Fake News

1. Compare it to your direct, in person, knowledge of what’s being reported.

2. Ask if it fits or contradicts your general understanding of how the world works.

3. Ask if it fits with the timelines, patterns, promises, actions, etc. reported in multiple other stories about this news subject, including ones with different worldviews than your own.

4. See if other people have identified it as fake by Googling the story and adding something like “scam” or “truth” after it.

5. Test the source of the story or fact check by looking up other things the reporter or fact checker has put out to see whether they have a track record of truth or lies, or if their personal/political/financial interest in the story might influence their assertions.

Those are the basic strategies I use to tell if something is honest reporting or fake news. Most people use the first two automatically, subconsciously. Unfortunately, with the proliferation of fake news that plays into people’s  biases, hopes, and fears, and gradually warps their “general understanding of how the world works,” strategies #3, #4, and #5 become ever more important. And sometimes finding the truth ain’t easy.

Here’s how that played out for me one upsetting day.

A “no spin” newspaper?

A free sample newspaper showed up on our doorstep. Interesting. I like free. But after giving it a quick read to analyze whether it was what it said it was, an “independent” newspaper with “no spin, no bias, and no agenda,” I quickly decided it was not. Why, though? What set off that “fake news” alert?

Well, to be honest, strategies #1 and #2 kicked in even before reading the paper itself. Because the paper was wrapped in an introductory note of welcome, a sales pitch. It told me The Epoch Times was “independent.” (This means what? Someone has to pay for the reporting and printing.) It was “rooted in traditional values.” (Among the folk I know, that’s usually a buzzword for right-wing social platforms I rarely agree with.) And it was “exposing communist infiltration.” (This one is just weird, though if you read to the very end of this post you’ll find where it comes from.)

I plunged on anyway, delving into the newspaper itself and quickly knew something was wrong. But what exactly? Was the lead story I was reading poorly-researched, biased, really a mix of fact and opinion, straight opinion, or completely fake news AKA alternative facts AKA lies?

The lead story involved the US Inspector General’s report delivered in December 2019 that essentially looked into the FBI’s opening of the investigation (Crossfire Hurricane) into the Trump 2016 campaign, the FBI’s subsequent FISA applications to surveil Carter Page, and other related investigations they did around this time.

I thought immediately that the way they talked about the IG report, especially how the Christopher Steele dossier about Trump and the Russians was all discredited, sounded off.

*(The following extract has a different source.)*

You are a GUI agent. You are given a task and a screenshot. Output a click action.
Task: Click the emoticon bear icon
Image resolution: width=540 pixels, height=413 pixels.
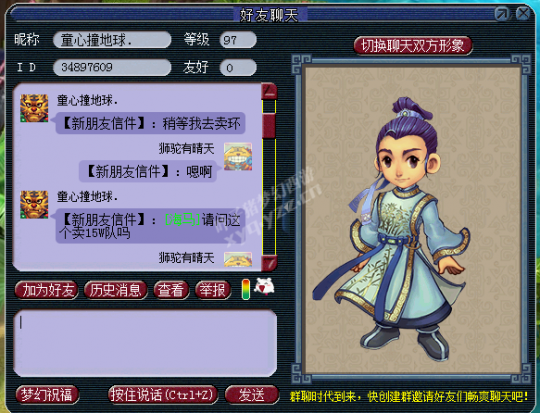pos(264,287)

But I hadn’t actually read the IG report and wasn’t sure I’d had any solid reporting on it either. So strategy #3, I went online and found multiple stories suggesting my understanding of the IG report was wrong. So I hunted down a copy of the report itself. I read the executive summary and skimmed some other stuff I was interested in.

To my surprise, I was wrong about what I thought it had said.

Down the rabbit hole

My brief reading of the report revealed the IG concluded the investigation was opened properly, based on the report from a “Friendly Foreign Government” about things they’d heard from George Papadopoulos about potential links between Russia and the Trump campaign. But he found the later FISA applications to surveil Carter Page relied significantly on the Christopher Steele dossier, which he found had not been corroborated in any way other than in its general assertion that members of the Trump campaign were having meetings with Russians. The IG’s final conclusion seemed to be that the FBI had done nothing illegal or politically biased, but that their FISA applications were riddled with misstatements and omissions and they needed to clean up their act.

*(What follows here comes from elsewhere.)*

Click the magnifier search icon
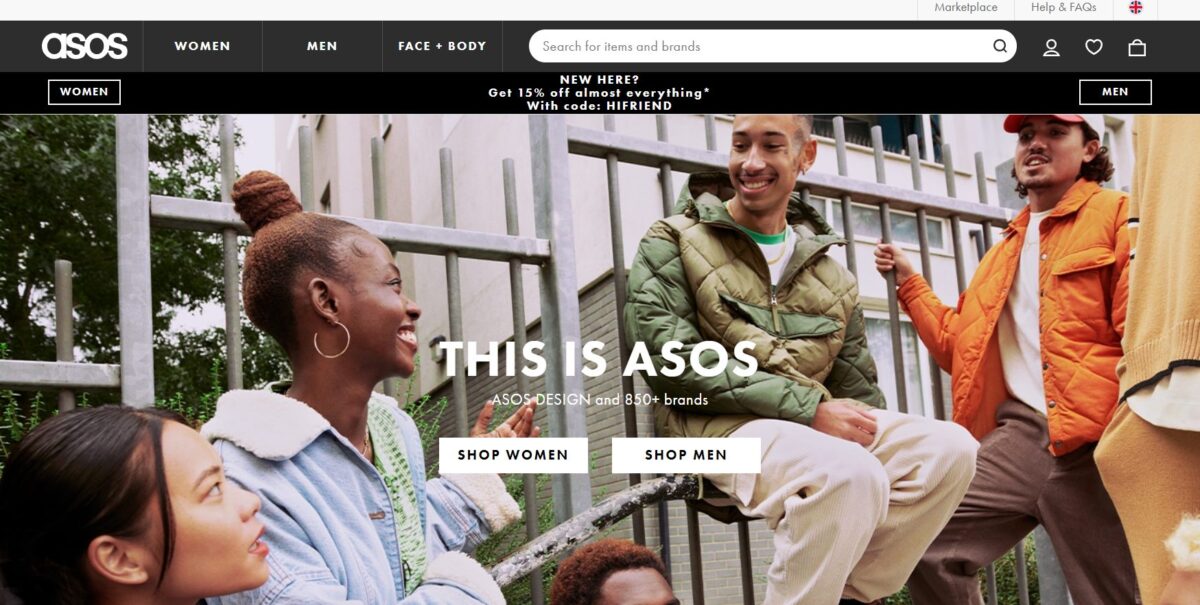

Okay, The Epoch Times got the weakness of the Steele dossier right. They were also right the FBI shouldn’t have relied on it the way they did to get their FISA warrants on Page. But…something still felt off about the Epoch Times’ article.

Looking at the article again, I realized The Epoch Times had cherry picked what I would say were tangential findings in the IG report to back up the idea floated by some Republican lawmakers that the FBI investigations were ultimately based on a Russian disinformation campaign. The idea was that the Russians fed negative information about Trump through former-British-MI6-agent Christopher Steele so that they would have control over the narrative. The Epoch Times did note that the FBI considered this possibility and discounted it, but The Epoch Times countered with a University of Mississippi law professor named Ronald Rychlak, who co-authored a book called Disinformation. Professor Rychlak theorized that actually feeding this disinformation through Steele would be consistent with how Russian disinformation campaigns operate. The Epoch Times let him theorize, in fact, for about a third of their lengthy article. Part of that included suggesting that the FBI and Hillary Clinton may have known it was all disinformation. Then the article’s author turned back to the IG’s criticisms about the FBI’s use of the Steele dossier to imply the FBI should have known from the start that Christopher Steele and his dossier were both unreliable.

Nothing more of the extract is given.